Edgard Rodríguez C. edgard.rodriguez@laprensa.com.ni
Hay algo más que diez pulgadas de diferencia entre Greg Maddux y Randy Johnson.
Maddux ha llevado a tal extremo la agudeza de su precisión para ubicar la pelota en la zona de strikes, que ha redefinido el concepto de control. Johnson por su parte, se ha tornado tan mortífero que a veces sin control, intimida y termina por imponerse.
El pasado lunes, Maddux ofreció otra obra maestra mientras blanqueaba a Tampa Bay. Hizo 100 disparos al home, de los que 74 fueron strikes. En cierto instante del juego, la relación llegó a ser de 35 envíos buenos por apenas 4 bolas malas.
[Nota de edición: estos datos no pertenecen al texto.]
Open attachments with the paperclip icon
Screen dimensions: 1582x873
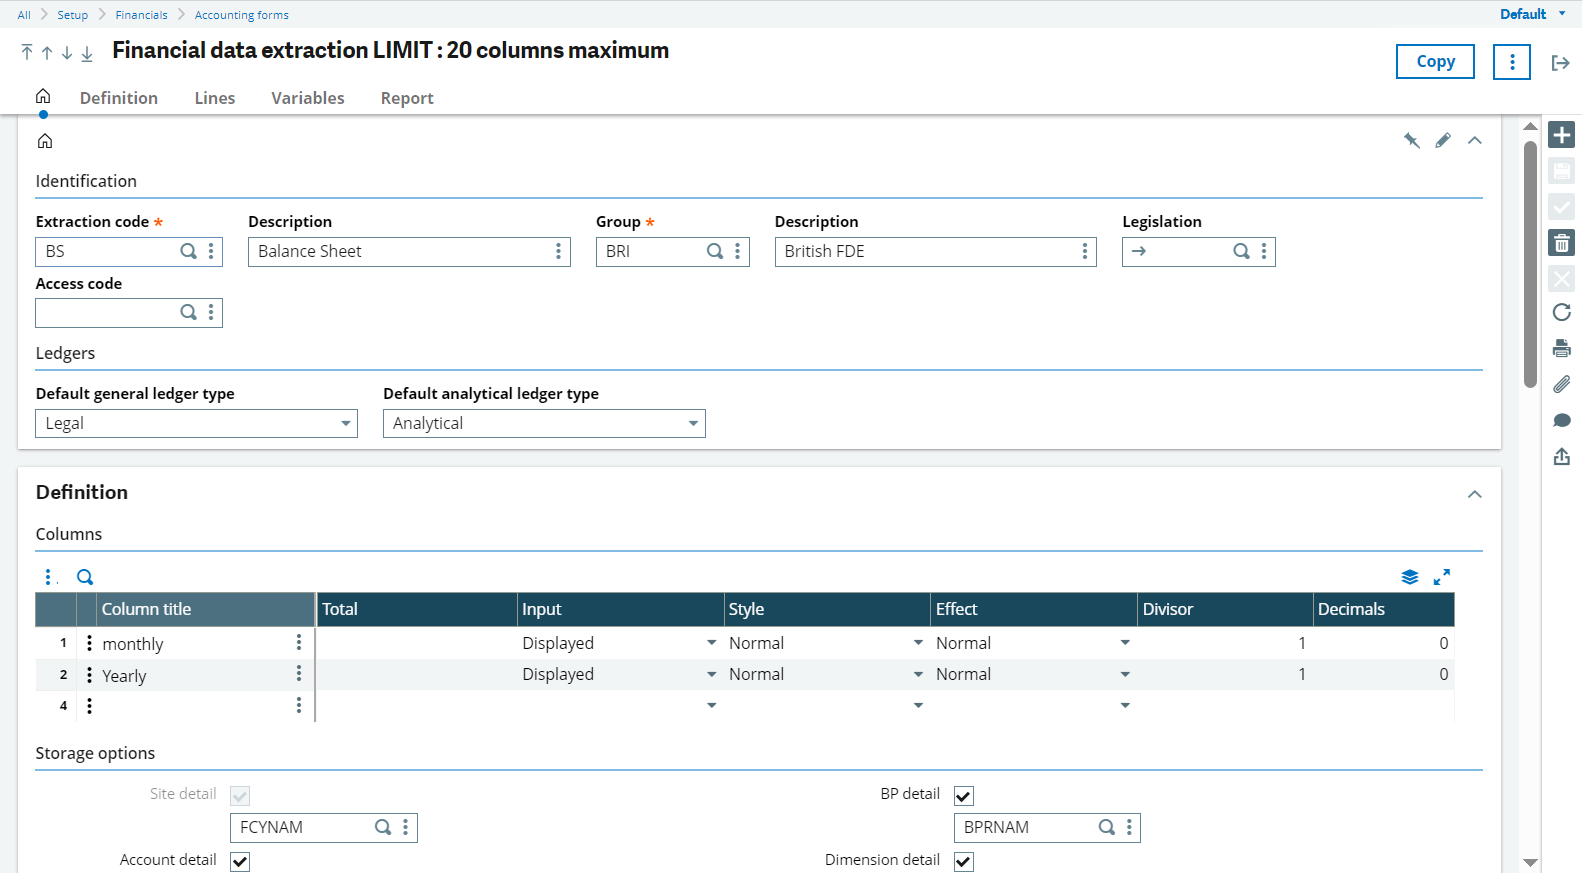click(x=1561, y=385)

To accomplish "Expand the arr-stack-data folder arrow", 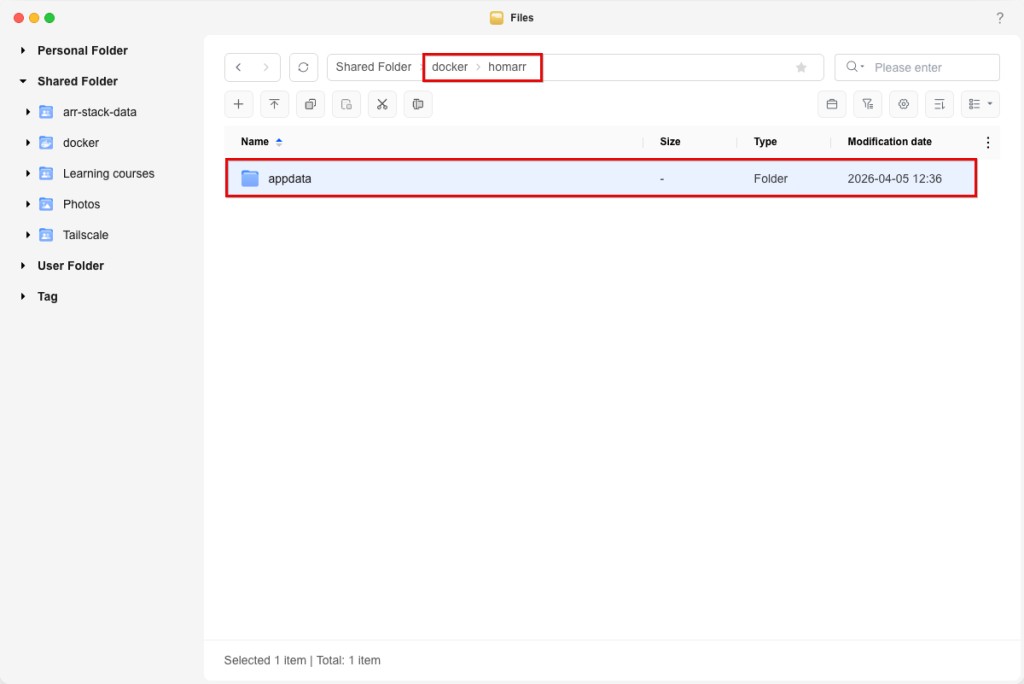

Sin embargo, lo más impactante, además de sujetar a los Devils Rays en apenas 6 hits, fue que llegó a cinco aperturas consecutivas en las que no concede ni una sola base por bolas y ha ganado 8 de sus últimas 9 aperturas con los Bravos.
¿Y Johnson?... Bueno, se acaba de tirar un relevo en el que de 21 outs posibles, logró 16 por la vía del ponche ante San Diego, mientras cedía apenas un hit en 7 innings. ¿Dígame si eso no es espeluznante? Y eso que va rumbo a 38 años.
Johnson dispone del mejor pitcheo en el béisbol que es la bola rápida. El escaso tiempo que se toma en llegar al plato, dificulta el juicio para los bateadores, quienes además llegan intimados por la figura y fortaleza del látigo de Arizona.
Pero Maddux ha demostrado que no necesita tanto poder para ser exitoso. Su mejor recurso es el control y su habilidad para descubrir la zona vulnerable de cada bateador... ¿Y cuando no tiene control?... Bueno, eso no ocurre muy a menudo.
¿Y quién es el mejor? Bueno, Pedro Martínez, quien parece disponer de una mezcla de ambos: poder y precisión, más perspicacia, pero está lesionado.
Me gusta ver a Maddux. Lo disfruto como cuando observaba a Scott McGregor desajustar adversarios con su cambio de velocidad desde la colina de Baltimore. Pero es todavía más espectacular observar el poder de Johnson.
Igual que el jonronero, el ponchador es el que atrae a la clientela. Y si aparte de ponchar, es ganador como Johnson, bien vale un viaje al estadio.